I have a very long bash command inside a command substitution like following:

$( comaaaaaaaaaaaaaaaaaaaaaaaaaaaaaaaaaaaaaaaaand )

I want to know if there is a way to break this command into shorter lines for the sake of readability like following:

$( com 
   nd )

2 Answers 2


You can mask the newline with \.

$( com\
nd )

The \ tells the shell to ignore the newline.

  • 2
    The \ part is correct, but you can not indent the subsequent lines. (At least not in the middle of words as in the example.)
    – manatwork
    Jul 8, 2013 at 8:46
  • yeah copy and paste is a curse! :) Jul 8, 2013 at 8:48
  • I checked it and it works even having indentations!
    – Vombat
    Jul 8, 2013 at 8:54
  • 2
    @Coffe_Mug It works only if commaaaaaaaaaaaaaand is actually command with a lot of options and | maybe pipes etc. Otherwise it doesn't work with indentation.Try echo $(ec\<NEWLINEHERE>ho a), works while echo $(ec\<NEWLINE HERE><INDENTATION HERE>ho a) produce ec: command not found. While echo $(echo Hello,\<NEWLINE HERE> World)[note the space after newline] and echo $(echo Hello,<NEWLINE HERE><INDENTATION HERE> World) do exactly the same things.

■ **DATA ROWS**
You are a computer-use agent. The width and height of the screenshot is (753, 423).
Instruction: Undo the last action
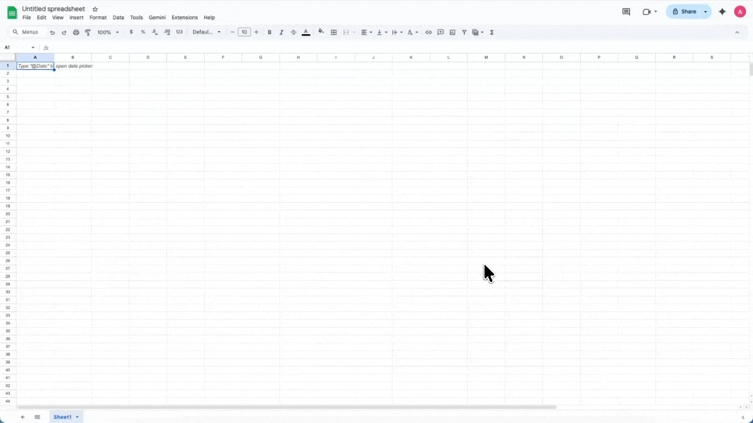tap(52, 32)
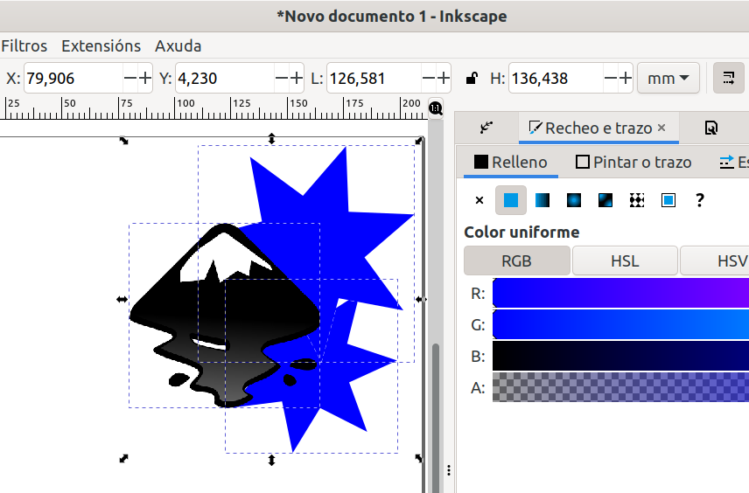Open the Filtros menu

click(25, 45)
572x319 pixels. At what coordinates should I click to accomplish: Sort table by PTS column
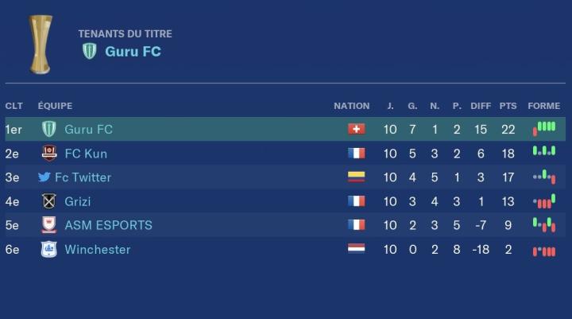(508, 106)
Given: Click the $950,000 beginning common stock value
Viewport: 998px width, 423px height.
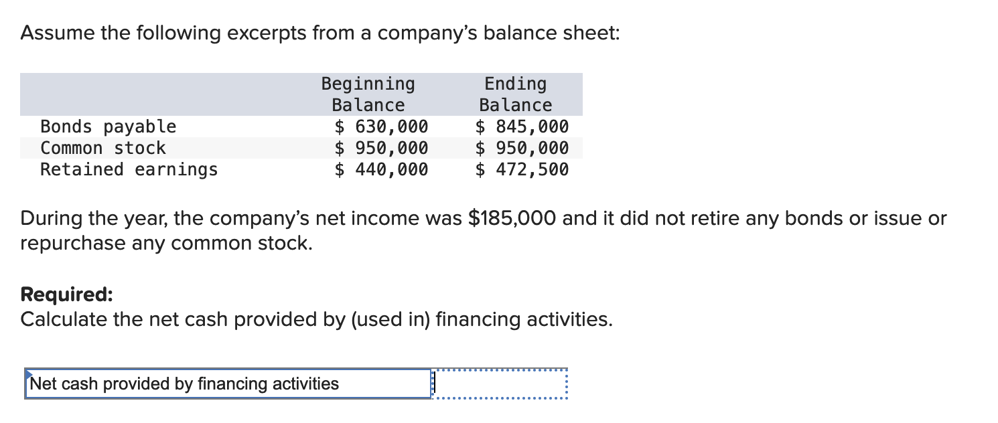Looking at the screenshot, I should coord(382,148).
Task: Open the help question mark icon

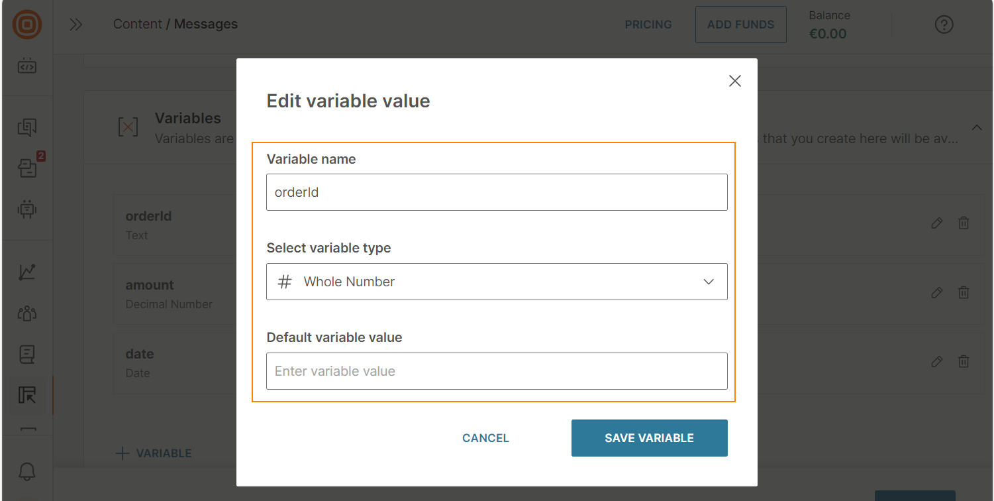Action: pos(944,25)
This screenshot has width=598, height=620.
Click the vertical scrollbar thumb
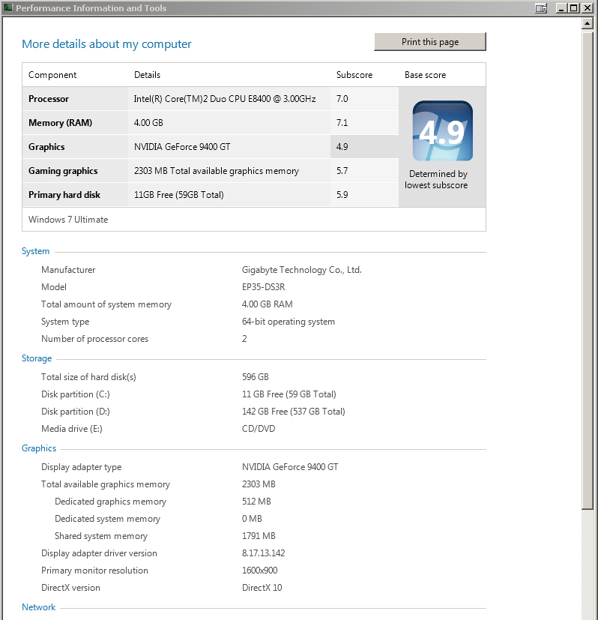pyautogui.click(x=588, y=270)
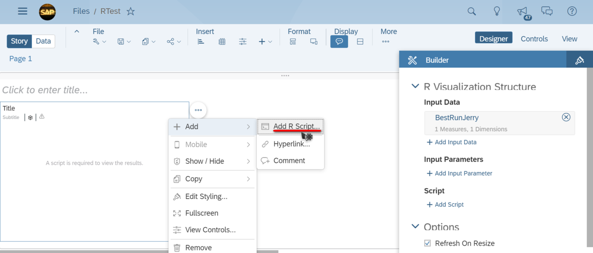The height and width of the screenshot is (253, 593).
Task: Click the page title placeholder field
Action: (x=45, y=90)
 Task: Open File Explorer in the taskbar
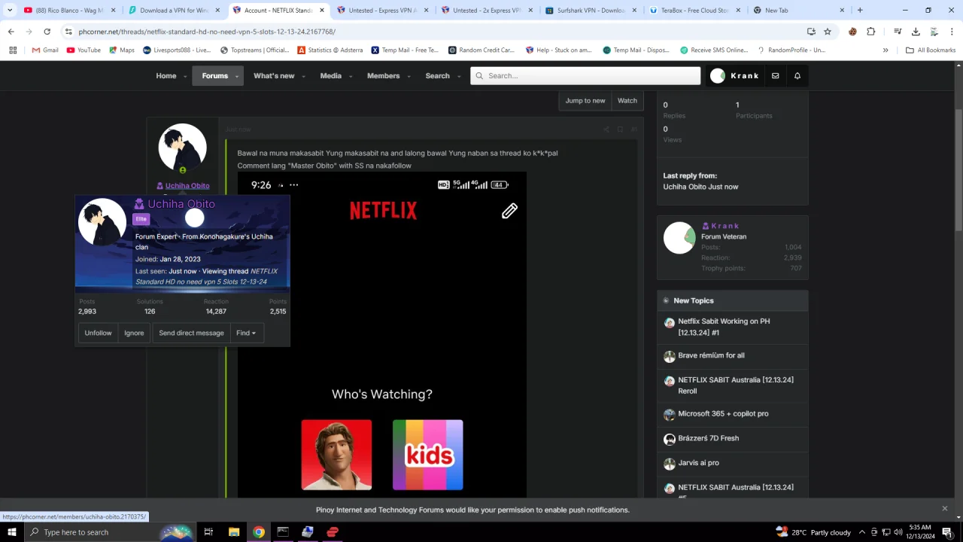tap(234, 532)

* * *

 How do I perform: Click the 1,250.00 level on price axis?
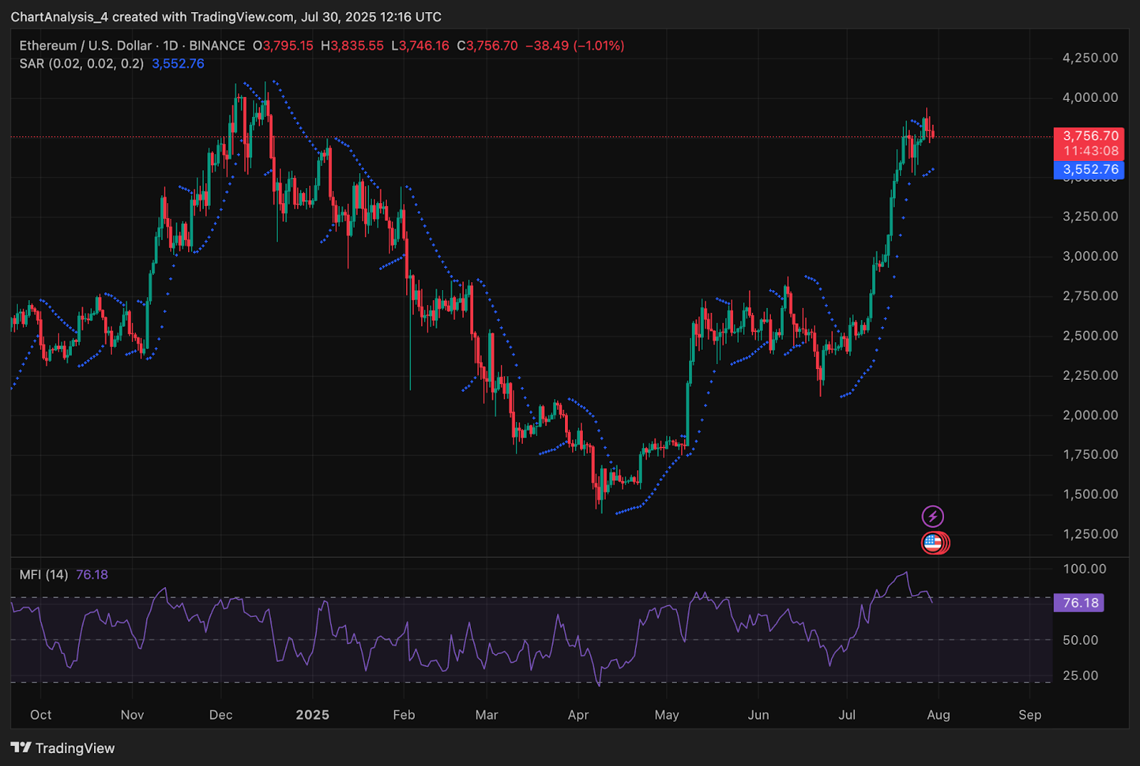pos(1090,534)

■ **YOUR TASK**
In the discussion on splitting a long bash command, rewrite the comment beginning "@Coffe_Mug It works only if" as a short bulleted list that keeps its main facts.

■ **EXERCISE RESULT**
- Indenting the continued lines works only if the long command is really a command with many options, maybe with pipes. Otherwise indentation breaks it.
- `echo $(ec\` followed by a newline and then `ho a)` works.
- The same split with indentation before `ho a)` fails with "ec: command not found".
- Two versions do the same thing:
  - `echo $(echo Hello,\` followed by a newline and then ` World)`, with a space after the newline
  - `echo $(echo Hello,` followed by a newline and indentation before ` World)`